Data extract
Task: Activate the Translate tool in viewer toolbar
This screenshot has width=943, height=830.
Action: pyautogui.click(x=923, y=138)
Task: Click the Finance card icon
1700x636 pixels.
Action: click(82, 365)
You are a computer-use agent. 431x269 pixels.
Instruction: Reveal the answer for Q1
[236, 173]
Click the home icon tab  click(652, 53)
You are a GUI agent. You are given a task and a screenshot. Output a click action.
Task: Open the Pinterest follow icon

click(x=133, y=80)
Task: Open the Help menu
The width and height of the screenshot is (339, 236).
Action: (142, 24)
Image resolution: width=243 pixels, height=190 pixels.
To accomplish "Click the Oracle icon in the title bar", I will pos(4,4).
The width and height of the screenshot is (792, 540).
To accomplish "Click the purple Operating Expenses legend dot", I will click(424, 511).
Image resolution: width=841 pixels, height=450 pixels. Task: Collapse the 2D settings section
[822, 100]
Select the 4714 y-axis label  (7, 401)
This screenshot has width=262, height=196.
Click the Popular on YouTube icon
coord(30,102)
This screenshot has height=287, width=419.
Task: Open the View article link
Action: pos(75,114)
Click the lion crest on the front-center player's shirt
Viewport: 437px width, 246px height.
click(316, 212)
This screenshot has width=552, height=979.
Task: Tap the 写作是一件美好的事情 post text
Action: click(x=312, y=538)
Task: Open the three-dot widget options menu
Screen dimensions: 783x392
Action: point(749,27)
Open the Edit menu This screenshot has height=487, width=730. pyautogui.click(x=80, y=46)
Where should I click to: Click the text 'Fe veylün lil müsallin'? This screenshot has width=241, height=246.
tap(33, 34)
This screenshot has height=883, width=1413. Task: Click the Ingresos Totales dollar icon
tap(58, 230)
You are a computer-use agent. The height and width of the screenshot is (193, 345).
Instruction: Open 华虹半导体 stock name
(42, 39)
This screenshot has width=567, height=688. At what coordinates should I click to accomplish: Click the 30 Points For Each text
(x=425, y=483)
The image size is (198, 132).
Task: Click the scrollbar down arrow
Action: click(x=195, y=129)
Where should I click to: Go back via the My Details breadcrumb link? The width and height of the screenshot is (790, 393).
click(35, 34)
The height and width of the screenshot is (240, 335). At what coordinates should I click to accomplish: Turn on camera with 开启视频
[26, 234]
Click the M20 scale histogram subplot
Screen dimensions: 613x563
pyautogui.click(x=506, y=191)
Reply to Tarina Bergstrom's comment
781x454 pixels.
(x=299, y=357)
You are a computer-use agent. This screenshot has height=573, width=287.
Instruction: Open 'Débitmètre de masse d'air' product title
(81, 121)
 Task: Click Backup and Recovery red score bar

Activity
Copy the records exactly.

Answer section
Task: Activate the Translate tool in viewer toolbar
This screenshot has width=943, height=830.
Action: pyautogui.click(x=923, y=138)
Task: Click the Finance card icon
1700x636 pixels.
Action: click(82, 365)
You are a computer-use agent. 431x269 pixels.
Instruction: Reveal the answer for Q1
[236, 173]
Click the home icon tab  click(652, 53)
You are a GUI agent. You are given a task and a screenshot. Output a click action.
Task: Open the Pinterest follow icon

click(x=133, y=80)
Task: Open the Help menu
The width and height of the screenshot is (339, 236).
Action: (142, 24)
Image resolution: width=243 pixels, height=190 pixels.
To accomplish "Click the Oracle icon in the title bar", I will pos(4,4).
The width and height of the screenshot is (792, 540).
To accomplish "Click the purple Operating Expenses legend dot", I will click(424, 511).
Image resolution: width=841 pixels, height=450 pixels. Task: Collapse the 2D settings section
[822, 100]
Select the 4714 y-axis label  (7, 401)
This screenshot has width=262, height=196.
Click the Popular on YouTube icon
coord(30,102)
This screenshot has height=287, width=419.
Task: Open the View article link
Action: pos(75,114)
Click the lion crest on the front-center player's shirt
Viewport: 437px width, 246px height.
click(316, 212)
This screenshot has width=552, height=979.
Task: Tap the 写作是一件美好的事情 post text
Action: click(x=312, y=538)
Task: Open the three-dot widget options menu
Screen dimensions: 783x392
Action: point(749,27)
Open the Edit menu This screenshot has height=487, width=730. pyautogui.click(x=80, y=46)
Where should I click to: Click the text 'Fe veylün lil müsallin'? This screenshot has width=241, height=246.
tap(33, 34)
This screenshot has height=883, width=1413. Task: Click the Ingresos Totales dollar icon
tap(58, 230)
You are a computer-use agent. The height and width of the screenshot is (193, 345).
Instruction: Open 华虹半导体 stock name
(42, 39)
This screenshot has width=567, height=688. At what coordinates should I click to accomplish: Click the 30 Points For Each text
(x=425, y=483)
The image size is (198, 132).
Task: Click the scrollbar down arrow
Action: click(x=195, y=129)
Where should I click to: Go back via the My Details breadcrumb link? The width and height of the screenshot is (790, 393).
click(35, 34)
The height and width of the screenshot is (240, 335). At what coordinates should I click to accomplish: Turn on camera with 开启视频
[26, 234]
Click the M20 scale histogram subplot
Screen dimensions: 613x563
pyautogui.click(x=506, y=191)
Reply to Tarina Bergstrom's comment
781x454 pixels.
(x=299, y=357)
You are a computer-use agent. This screenshot has height=573, width=287.
Instruction: Open 'Débitmètre de masse d'air' product title
(81, 121)
 Task: Click Backup and Recovery red score bar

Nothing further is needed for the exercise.